The pathogenesis of psoriasis is not completely understood. Influenced by genetic and immune-mediated factors, psoriasis involves immune dysregulation and hyperproliferation of the epidermal keratinocytes and increased epidermal cell turnover. Environmental factors such as infections (ie staphylococcal, streptococcal, and HIV), alcohol, and medications (beta-blockers, steroid withdrawal, lithium, antimalarials) are often associated with psoriasis.

In darker skin types, the impact of psoriasis is often more severe compared to Caucasian patients (Shah et al. 2011). Psoriasis can present diagnostic challenges due to its overlapping features with other papulosquamous disorders and decreased ability to identify erythema (Alexis and Blackcloud 2014).

Psoriasis has a great impairment on quality-of-life in patients with skin of color. Using the Dermatology Life Quality Index (DLQI), subjects impacted by the disease are also treated for pruritus and pain as well as psychosocial impacts of embarrassment and interference with work and studying (Shah et al. 2011). The psychosocial factor of psoriasis may be related to cultural variations in perceptions of skin disorders, and the impact of dyspigmentation following psoriasis treatment seen in skin of color. The quality-of-life concerns included: feelings of self-consciousness, embarrassment, anger, frustration, and helplessness.

Recent studies show an association between psoriasis and an adverse cardiometabolic profile. Although a causal relationship has not been determined, patients with psoriasis may have decreased adiponectin and leptin levels independent of their risk of metabolic disease. Adipokines leptin and adiponectin are key inflammatory mediators secreted by adipose tissue, and have downstream effects including regulation of insulin sensitivity, inflammation and immunity. The cardiometabolic comorbidities reported in psoriasis suggest that systemic inflammation may be associated with adipose tissue inflammation similar to that seen in obesity (Li RC et al. 2014).

Treatment

There are several different treatment options available for psoriasis depending on the characteristics of the rash and extent of disease. For mild to moderate localized disease, topical treatments such as corticosteroids, vitamin D derivatives, calcineurin inhibitors, retinoids, anthralin, and tar-based formulations are considered first line (Feely et al. 2015). Combination treatments are often prescribed, such as vitamin D analogs and corticosteroids (Lambert et al. 2014). Topical treatments may be available in a variety of vehicles (cream, gel, solution, foam, or ointment) and can be prescribed based on patient preference.

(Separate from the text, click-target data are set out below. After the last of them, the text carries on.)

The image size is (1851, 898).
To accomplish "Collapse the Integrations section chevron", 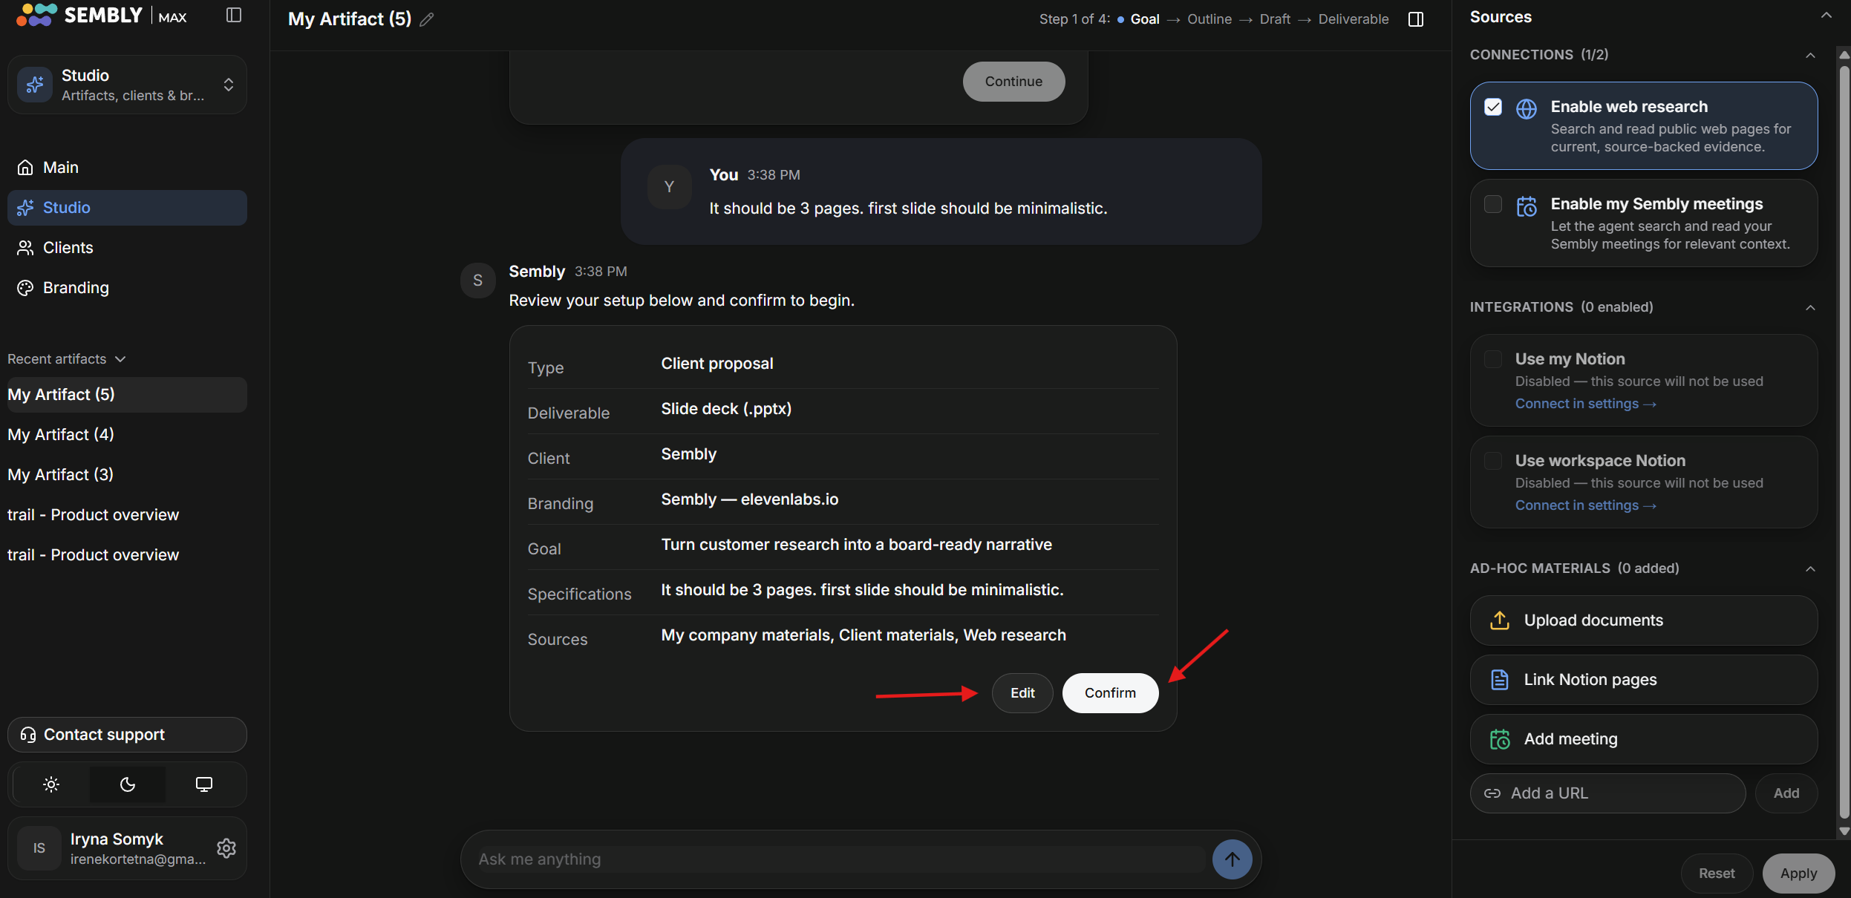I will [x=1810, y=308].
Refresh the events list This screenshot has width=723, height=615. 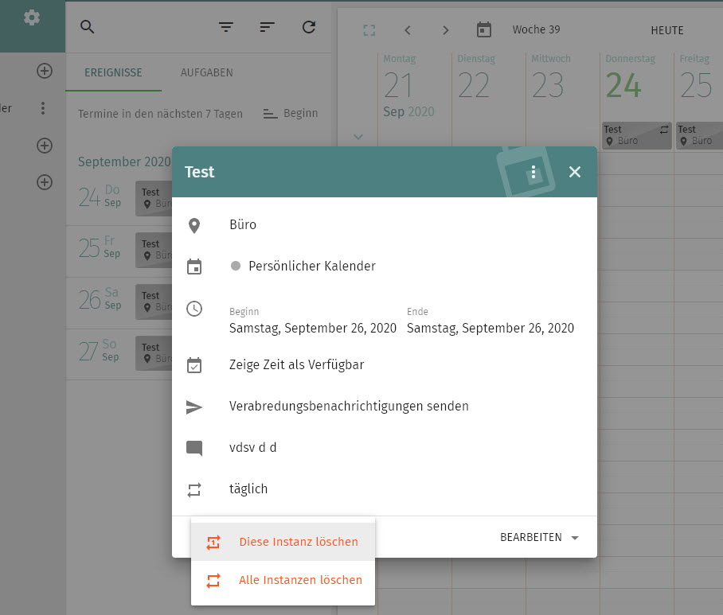[x=309, y=27]
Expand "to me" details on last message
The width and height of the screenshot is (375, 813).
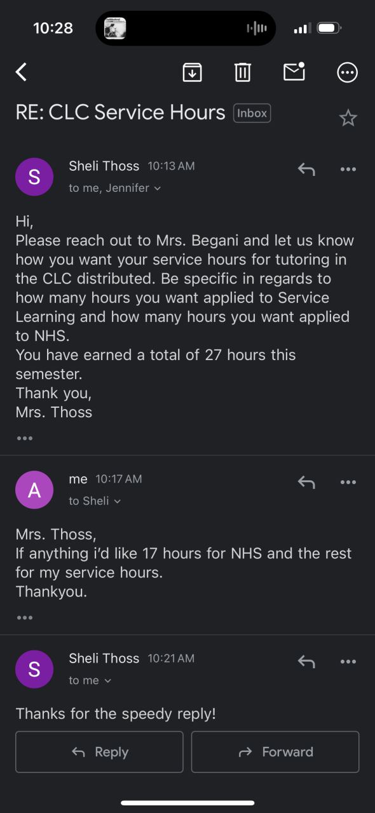pyautogui.click(x=90, y=680)
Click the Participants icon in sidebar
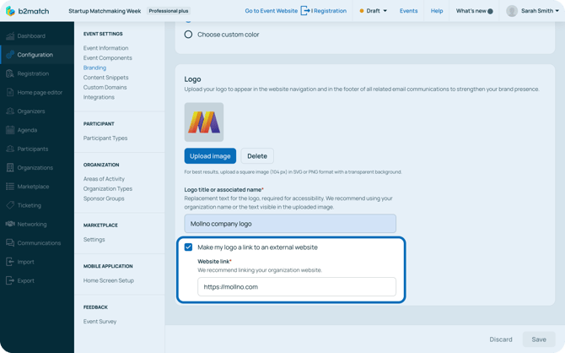The height and width of the screenshot is (353, 565). [10, 149]
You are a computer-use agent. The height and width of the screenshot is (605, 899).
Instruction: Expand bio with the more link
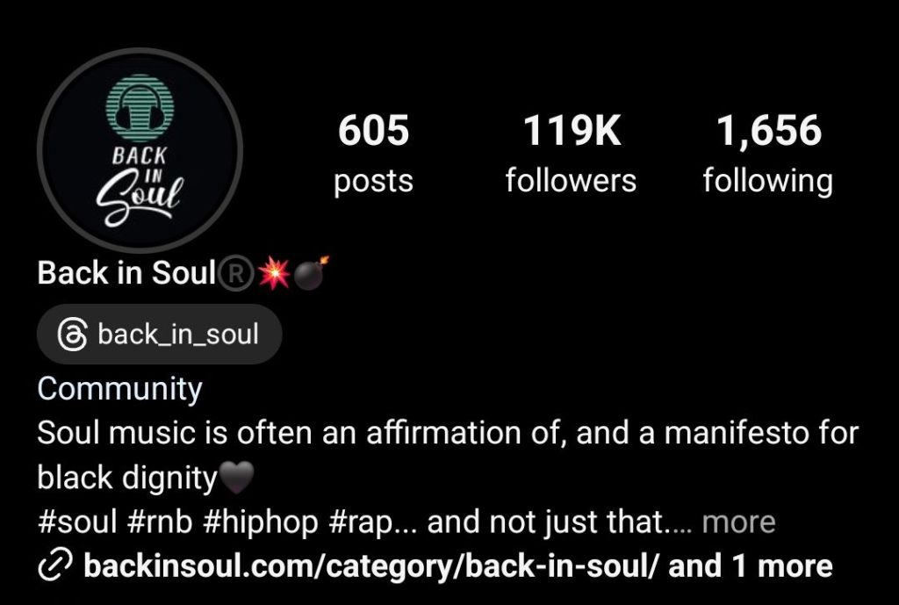pyautogui.click(x=738, y=522)
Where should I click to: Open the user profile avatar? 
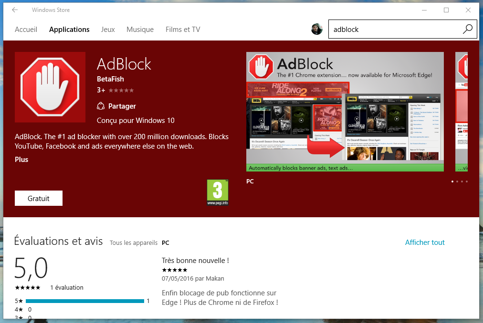tap(317, 30)
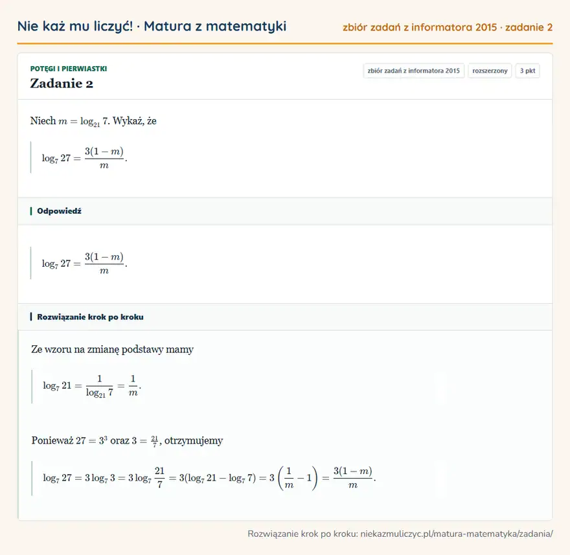Click the 'rozszerzony' level tag
570x555 pixels.
click(x=490, y=71)
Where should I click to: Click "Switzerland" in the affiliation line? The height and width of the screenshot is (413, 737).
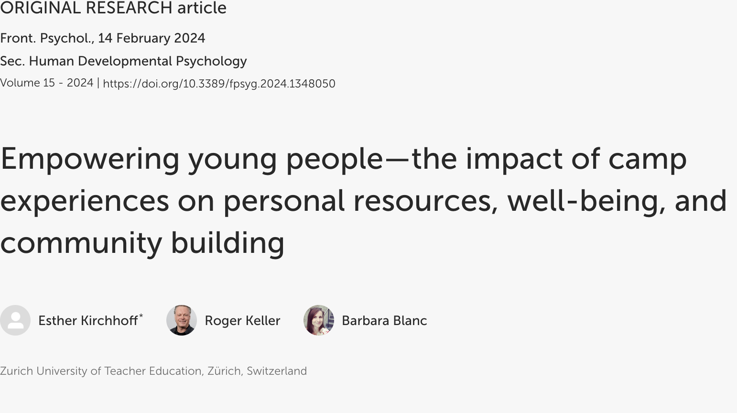[x=277, y=371]
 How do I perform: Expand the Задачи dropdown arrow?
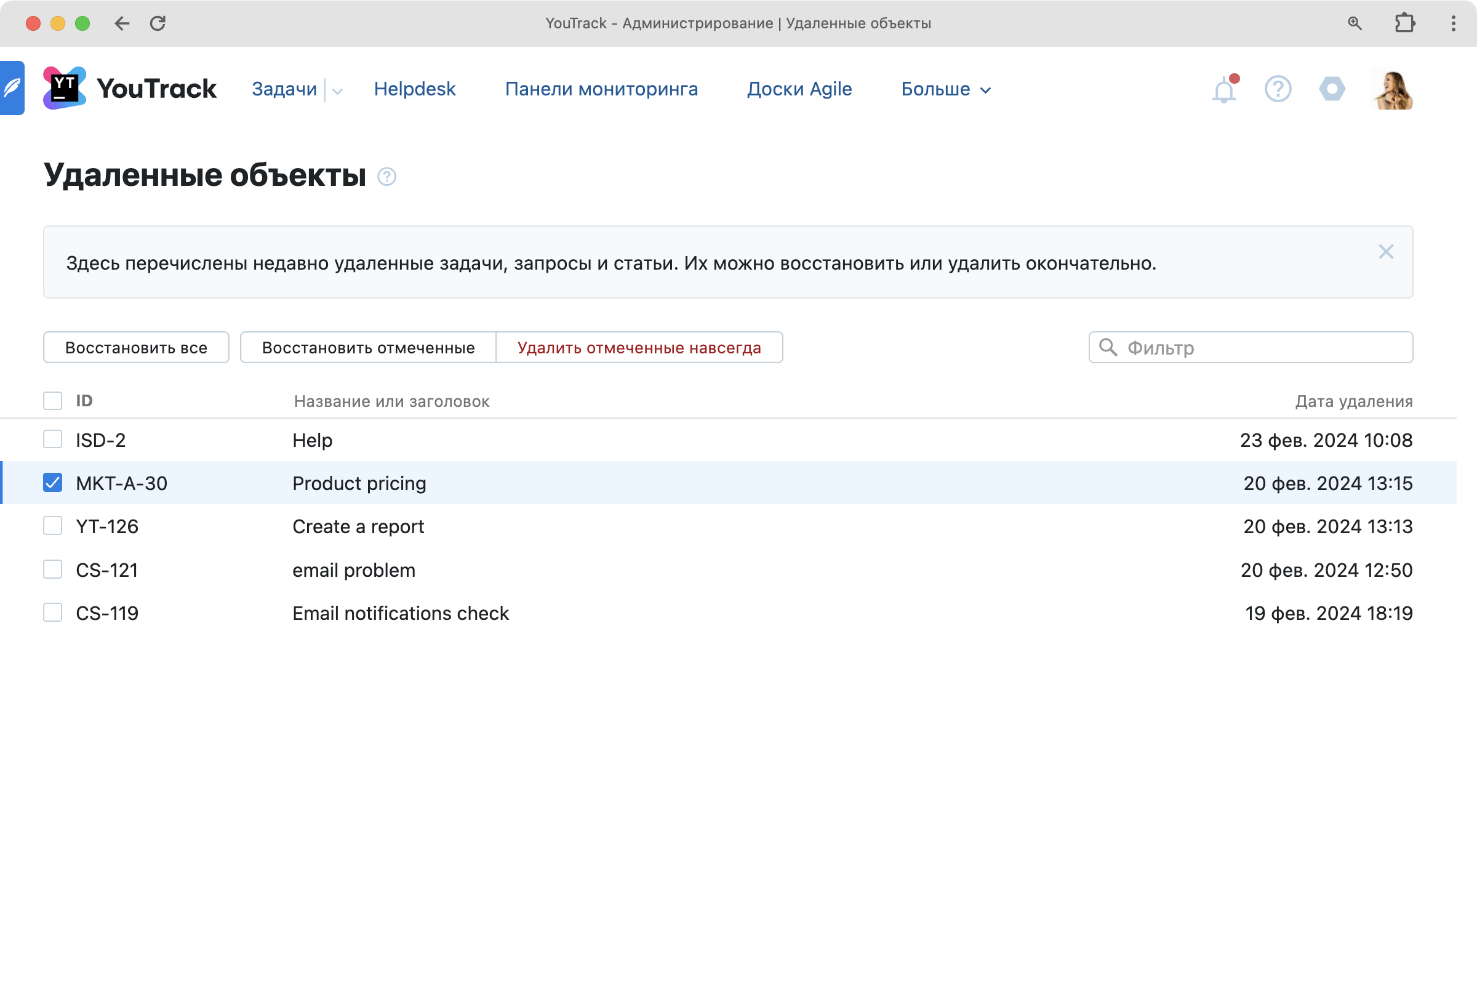[x=337, y=90]
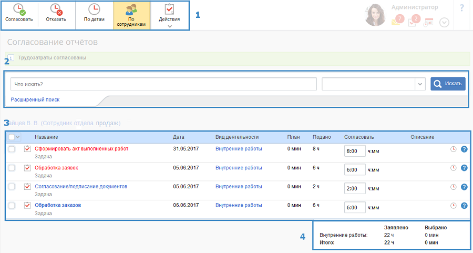The height and width of the screenshot is (253, 473).
Task: Expand the Действия actions dropdown
Action: [x=169, y=15]
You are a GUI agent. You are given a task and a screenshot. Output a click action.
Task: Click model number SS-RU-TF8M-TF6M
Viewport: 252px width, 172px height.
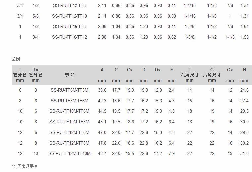pyautogui.click(x=70, y=101)
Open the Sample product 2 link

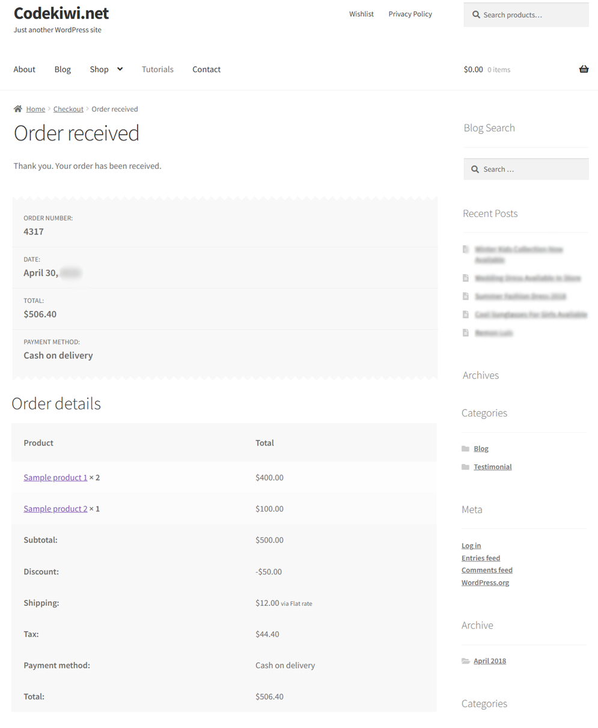[x=55, y=509]
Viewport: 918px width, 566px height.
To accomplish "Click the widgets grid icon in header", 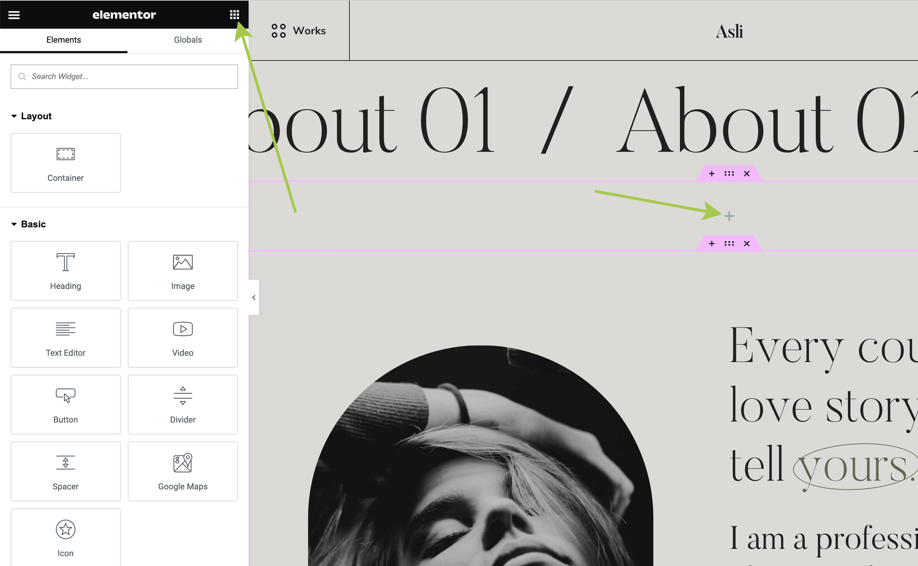I will [x=234, y=15].
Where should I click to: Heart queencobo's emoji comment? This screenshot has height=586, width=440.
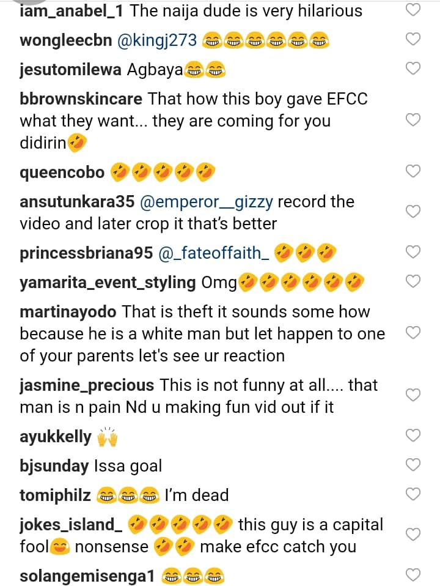coord(414,171)
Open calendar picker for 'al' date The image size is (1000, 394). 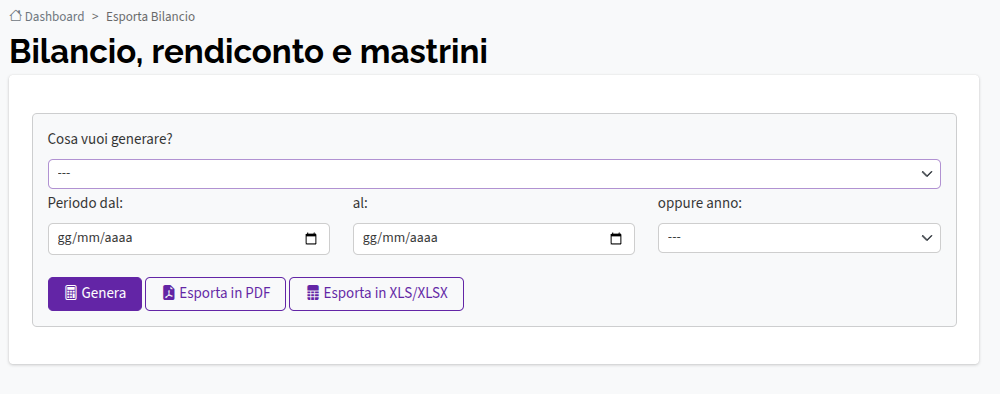[x=616, y=239]
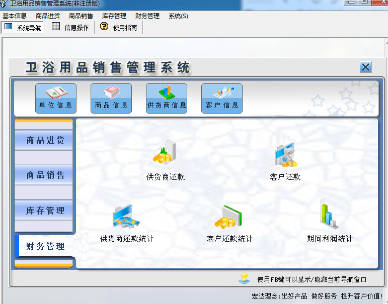
Task: Open 客户还款统计 statistics icon
Action: [x=229, y=217]
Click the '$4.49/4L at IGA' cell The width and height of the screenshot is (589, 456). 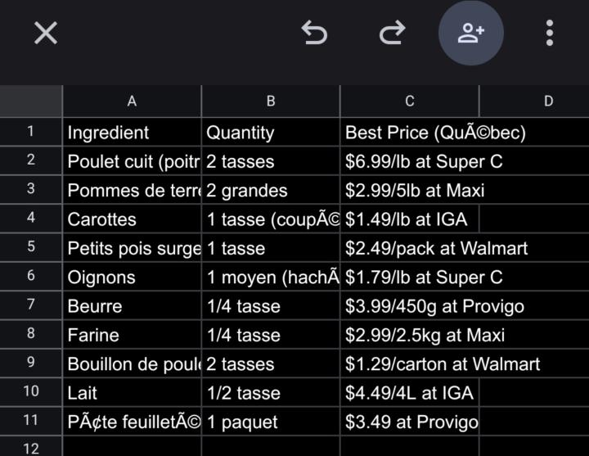(x=409, y=393)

Moderate to severe disease can be treated with phototherapy (narrow band UVB preferred) or systemic agents including retinoids, methotrexate, cyclosporine, or biologic immune modifying agents. Biologic agents include, but are not limited to: targeted therapies, anti-cytokine therapies (anti-tumor necrosis factor [TNF] therapies), and a monoclonal antibody against interleukin IL-12 and IL-23 (Papoutsaki and Costanzo 2013). Widespread disease with joint involvement (psoriatic arthritis) can be treated with biologic therapy or traditional systemic agents like methotrexate, which is a folate antagonist (De Eusebio et al. 2014). The risks of immunosuppressive systemic treatment include infections such as pneumonia and cellulitis, which were reported in approximately 1 % of patients in a large multi-center cohort. Increased risk of infection is associated with age, diabetes mellitus, smoking, infection history, infliximab exposure, and adalimumab exposure (Kalb et al. 2015). Although phototherapy is an extremely effective treatment option, the risk of increased pigmentation (tanning) and post-inflammatory hyperpigmentation is greater for a psoriatic patient of color (Talakoub and Wesley 2009).

Key Factors

  • The incidence of psoriasis in patients with skin of color is rising.

  • The classic presentation of psoriasis are scaly plaques over the extensor surfaces including the scalp. Myalgias and arthralgias representative of psoriatic arthritis may be associated.

  • Psoriasis may have an adverse effect on cardiometabolic profile, with recommended counseling about increased risks for hypertension, hyperlipidemia and glucose intolerance.

  • Skin of color patients are more susceptible to post-inflammatory dyspigmentation.